How could a Ridley Scott movie be a flop? Because it's not very good, that's why. Leo takes on another gritty grown up role where he grows scraggly facial hair, scowls and swears a lot so we're not reminded of how he looks just like a little boy, and Rusty puts on a grey wig, a fake paunch and phones in his performance (literally) by spending all but about two scenes walking around talking on a mobile.

Scott's gone the Blood Diamond route, trying to make an entertaining thriller with a strong social message. The thriller aspect of it is as effective as anything else he's done, but the message is several years too late and lazy (the Middle East is a stinking hotbed of skittish rats intent on slaughtering westerners, all apart from the chick, who you know you can trust just because she's so adorable).

And while he has enough producer's clout to wield some impressive sets, locations and set pieces, something about this movie just feels lazy, almost everyone doing a cheap knock-off of their own (better) work.

I say almost everyone because Di Caprio – as always – takes it the most seriously and gives it his absolute all.
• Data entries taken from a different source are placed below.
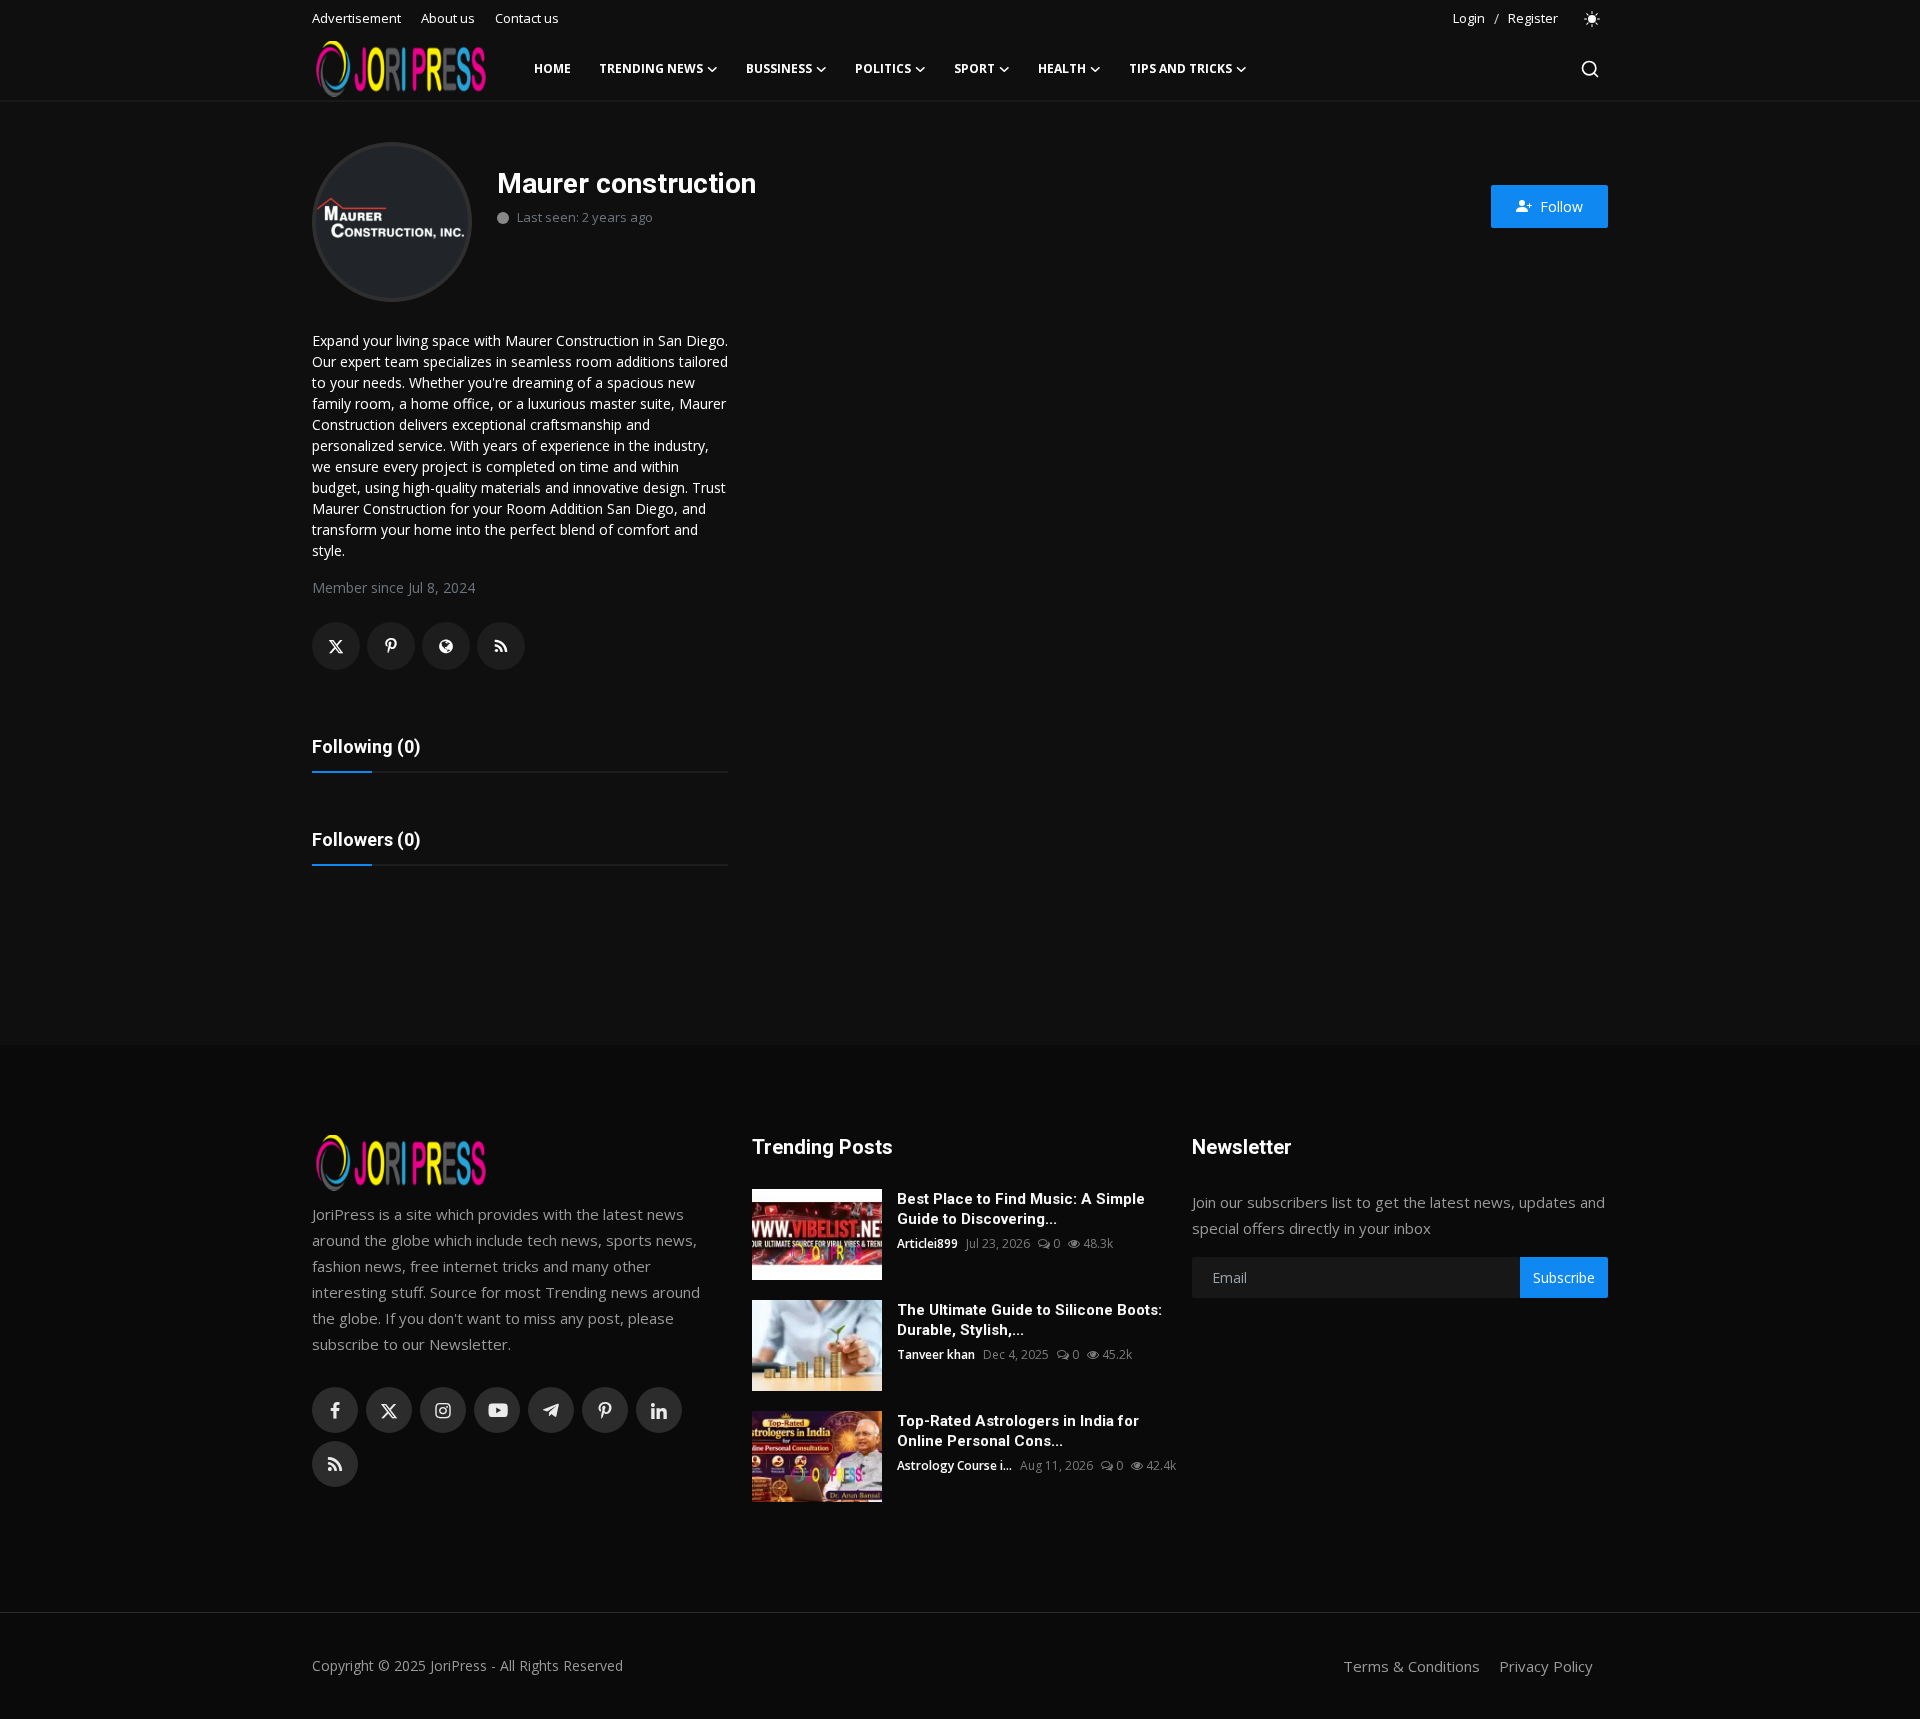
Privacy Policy (1546, 1666)
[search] (1590, 69)
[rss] (335, 1464)
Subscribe (1564, 1277)
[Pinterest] (605, 1410)
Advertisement (356, 18)
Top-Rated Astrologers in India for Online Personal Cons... (1018, 1431)
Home (552, 68)
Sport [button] (974, 68)
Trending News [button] (651, 68)
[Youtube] (497, 1410)
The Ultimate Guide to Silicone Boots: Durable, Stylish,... (1029, 1320)
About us (448, 18)
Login (1469, 18)
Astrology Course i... (954, 1465)
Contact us (527, 18)
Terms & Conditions (1411, 1666)
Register (1533, 18)
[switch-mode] (1593, 19)
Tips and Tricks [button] (1180, 68)
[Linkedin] (659, 1410)
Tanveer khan (936, 1354)
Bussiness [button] (779, 68)
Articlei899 (927, 1243)
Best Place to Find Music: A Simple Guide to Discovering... (1021, 1209)
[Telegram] (551, 1410)
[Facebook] (335, 1410)
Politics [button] (883, 68)
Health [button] (1062, 68)
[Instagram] (443, 1410)
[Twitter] (389, 1410)
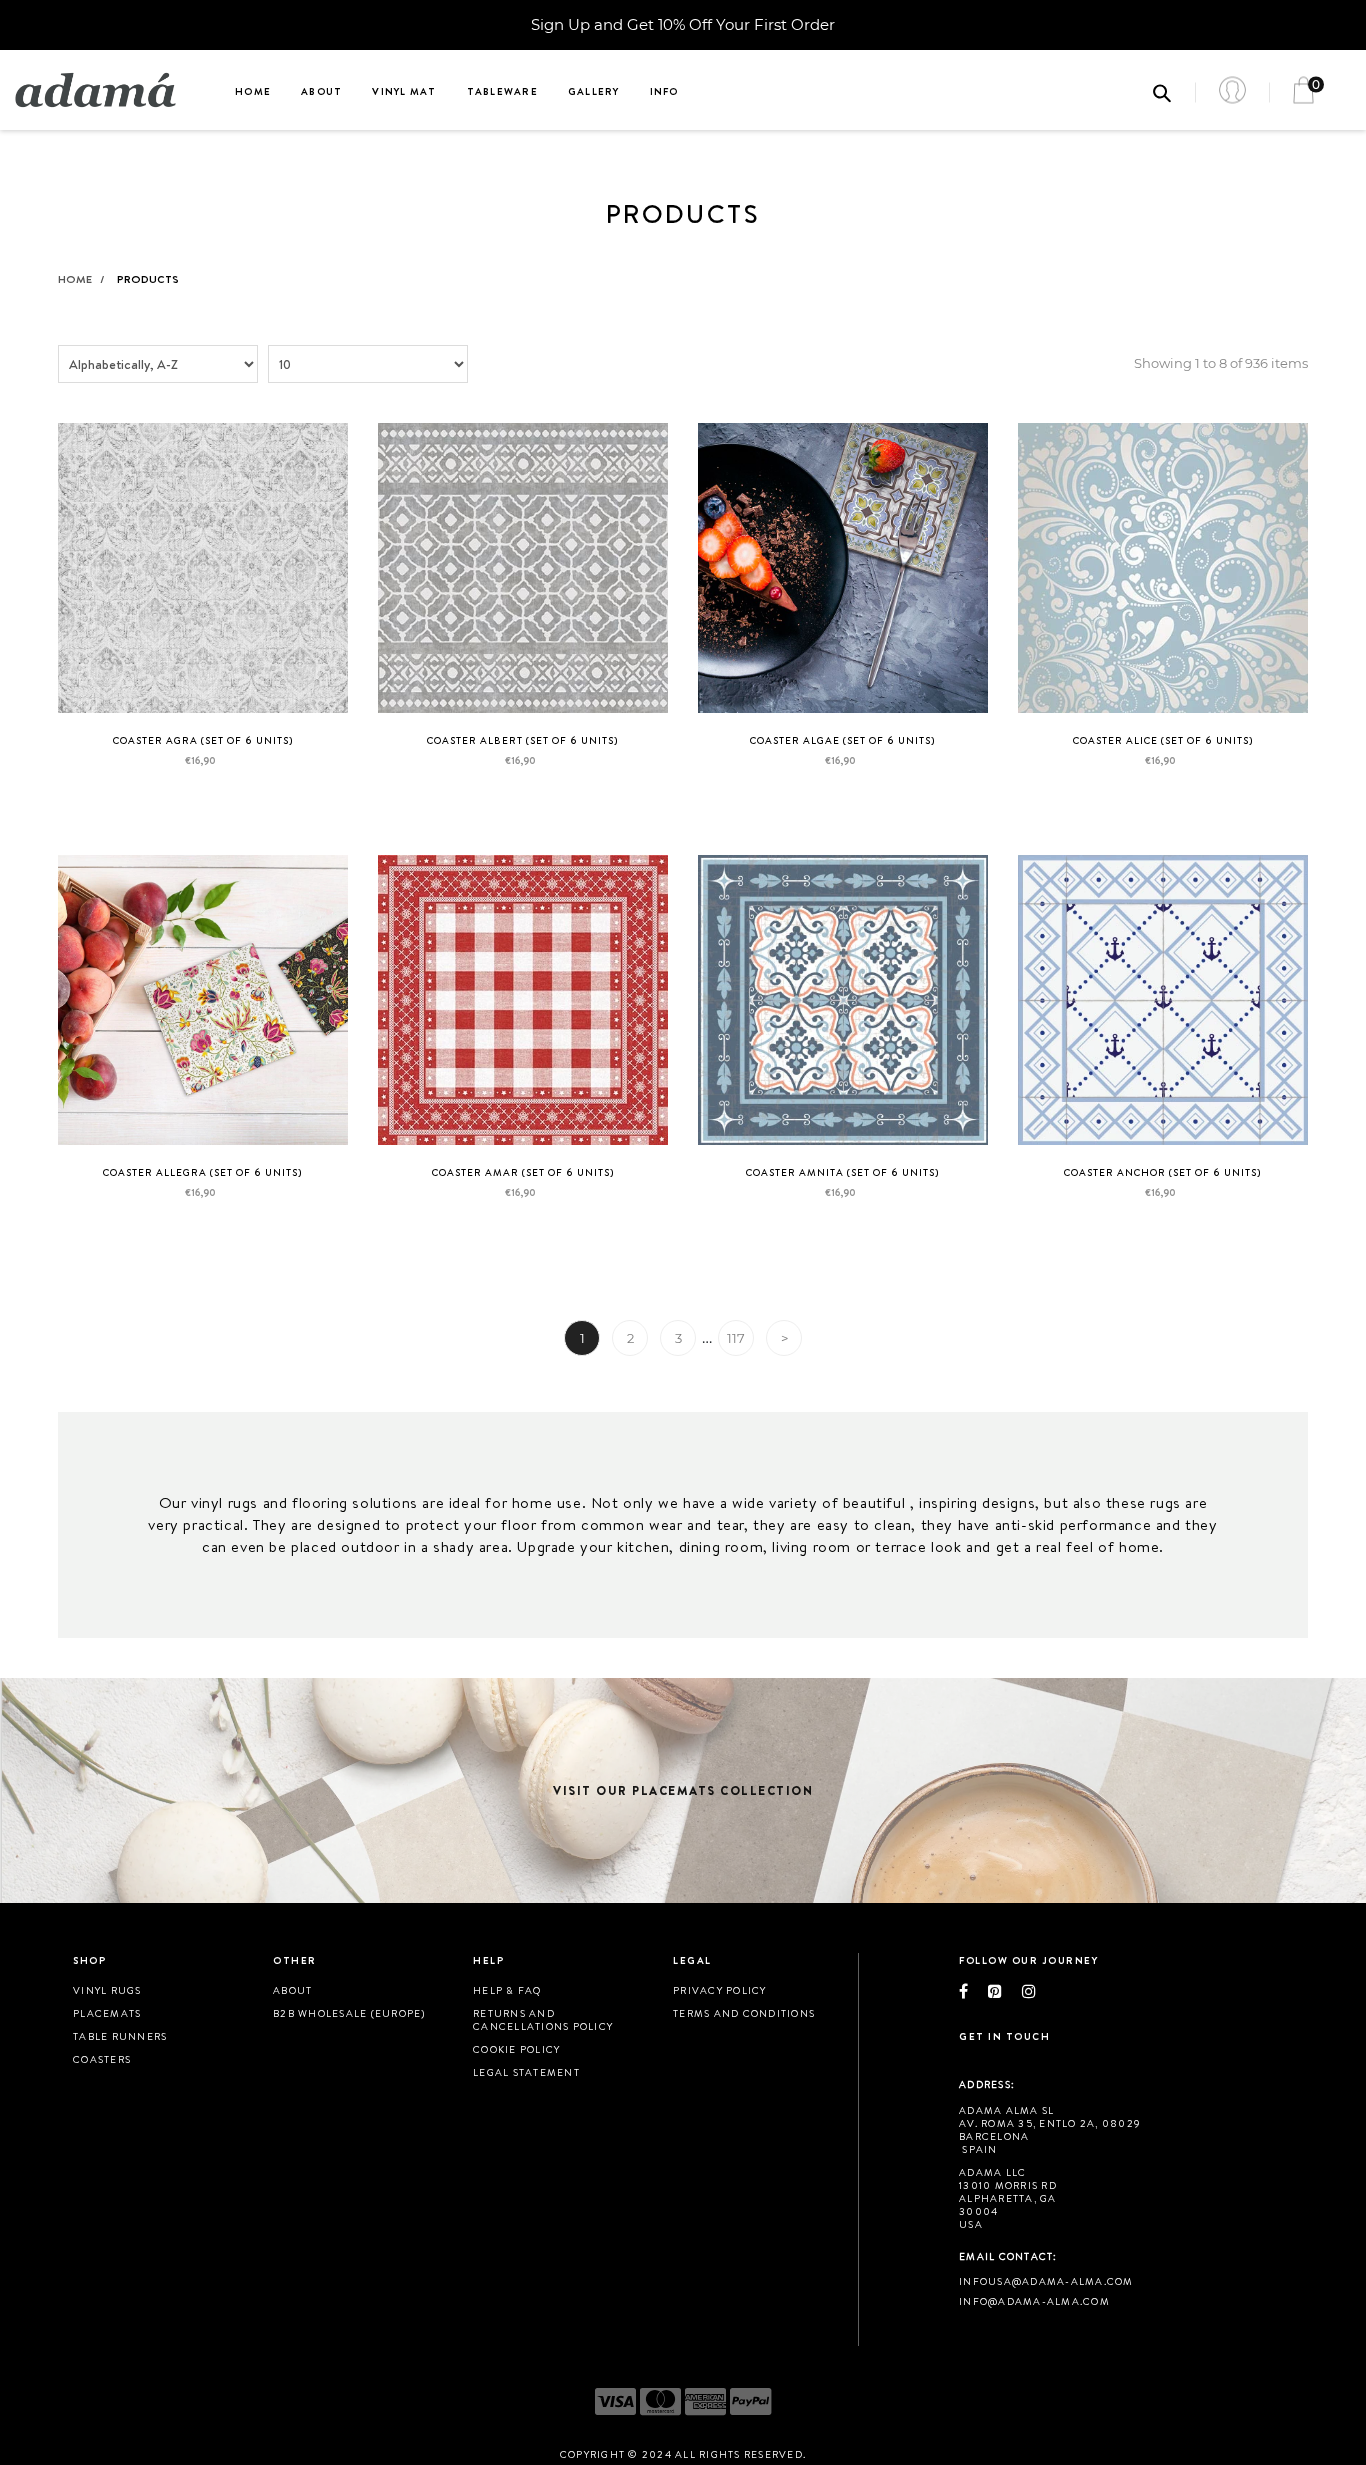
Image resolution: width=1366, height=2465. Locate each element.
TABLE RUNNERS (120, 2036)
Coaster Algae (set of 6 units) (843, 740)
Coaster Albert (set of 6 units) (523, 740)
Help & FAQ (507, 1990)
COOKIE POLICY (516, 2049)
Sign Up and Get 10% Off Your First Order (683, 24)
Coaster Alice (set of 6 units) (1163, 740)
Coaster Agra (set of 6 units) (203, 740)
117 (736, 1338)
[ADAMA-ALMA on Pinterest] (1005, 1991)
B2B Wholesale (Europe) (349, 2013)
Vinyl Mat (404, 91)
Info (664, 91)
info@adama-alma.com (1034, 2301)
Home (253, 91)
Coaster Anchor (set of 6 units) (1163, 1172)
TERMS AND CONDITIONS (744, 2013)
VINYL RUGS (107, 1990)
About (321, 91)
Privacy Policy (720, 1990)
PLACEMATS (107, 2013)
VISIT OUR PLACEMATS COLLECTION (683, 1790)
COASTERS (102, 2059)
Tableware (502, 91)
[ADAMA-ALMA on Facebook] (973, 1991)
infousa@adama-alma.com (1046, 2281)
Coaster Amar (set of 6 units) (523, 1172)
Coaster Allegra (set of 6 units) (203, 1172)
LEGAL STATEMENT (526, 2072)
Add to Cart (202, 808)
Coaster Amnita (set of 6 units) (843, 1172)
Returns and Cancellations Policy (543, 2019)
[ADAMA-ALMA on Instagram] (1039, 1991)
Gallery (594, 91)
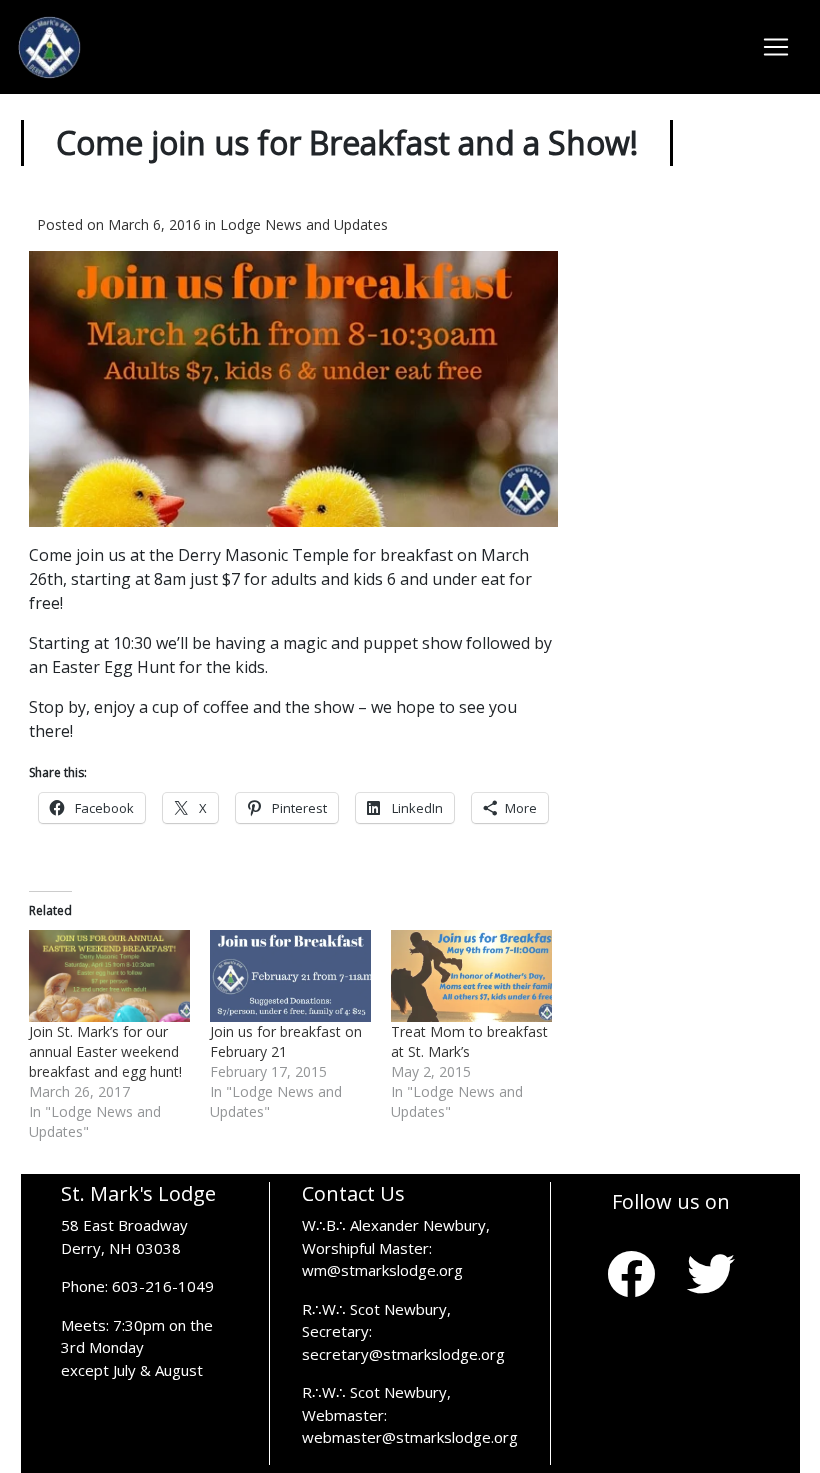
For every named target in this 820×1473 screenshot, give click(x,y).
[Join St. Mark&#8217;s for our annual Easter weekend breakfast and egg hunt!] (109, 976)
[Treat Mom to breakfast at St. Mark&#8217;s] (471, 976)
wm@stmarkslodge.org (382, 1270)
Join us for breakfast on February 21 (286, 1041)
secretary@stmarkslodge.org (403, 1354)
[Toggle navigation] (776, 47)
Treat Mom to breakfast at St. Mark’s (469, 1041)
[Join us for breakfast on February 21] (290, 976)
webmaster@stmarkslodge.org (410, 1437)
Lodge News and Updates (304, 224)
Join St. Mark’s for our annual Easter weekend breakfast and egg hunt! (105, 1051)
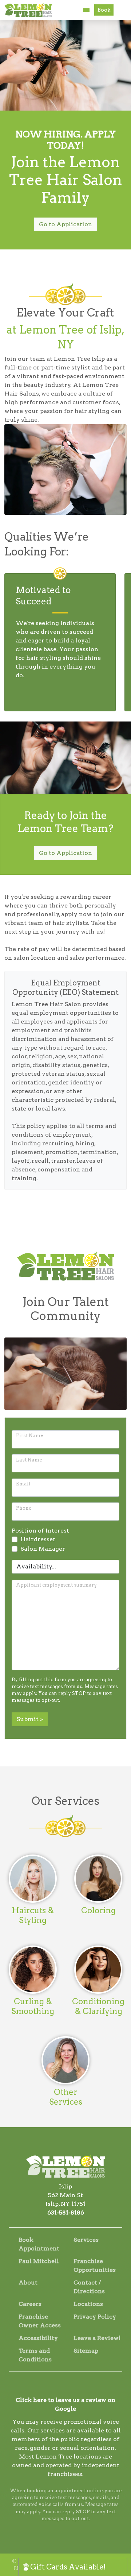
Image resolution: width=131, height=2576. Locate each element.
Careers (30, 2303)
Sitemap (86, 2350)
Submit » (29, 1719)
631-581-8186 (65, 2212)
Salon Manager (42, 1548)
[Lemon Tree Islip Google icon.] (75, 2387)
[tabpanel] (60, 642)
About (28, 2282)
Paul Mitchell (39, 2261)
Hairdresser (38, 1539)
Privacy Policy (95, 2316)
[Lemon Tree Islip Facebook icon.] (56, 2387)
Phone (23, 1508)
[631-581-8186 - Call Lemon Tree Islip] (86, 10)
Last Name (29, 1460)
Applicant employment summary (56, 1585)
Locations (88, 2303)
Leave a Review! (97, 2338)
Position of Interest (40, 1530)
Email (23, 1484)
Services (86, 2239)
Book (104, 10)
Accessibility (38, 2338)
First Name (29, 1435)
He plays a CIA spook on the ground in Iraq, developing and working moles and contacts to root out a new terrorist cell that's started up, its shadowy leader with a taste for the theatrical as well as a callous disregard for white Americans.

Played at every step by his casual and clinical home-base handler (Crowe), the hero often has nowhere to turn and nobody to trust, his alliance with the Jordanian secret service head thwarted every time he gains the man's trust.

The pop culture hook of the movie is the unfortunate western business people and spies who get found out, dragged in front of cameras to be beheaded or butchered and sprayed all over YouTube, so you know the hero's going to end up in a dingy room with a video camera and tripod, the Bond-like Arab villain twirling his moustahce and saying 'finally I have you, bwa ha ha ha'.

But it's Hollywood, so the marine cavalry bursts in at the last possible second, throwing what little credibility the social comment aspect of the movie had down the gurgler.

It's a lot like Spielberg's War of the Worlds , representing a great director between projects with a few spare tens of millions, an entire industry as his beck and call and an itch to scratch.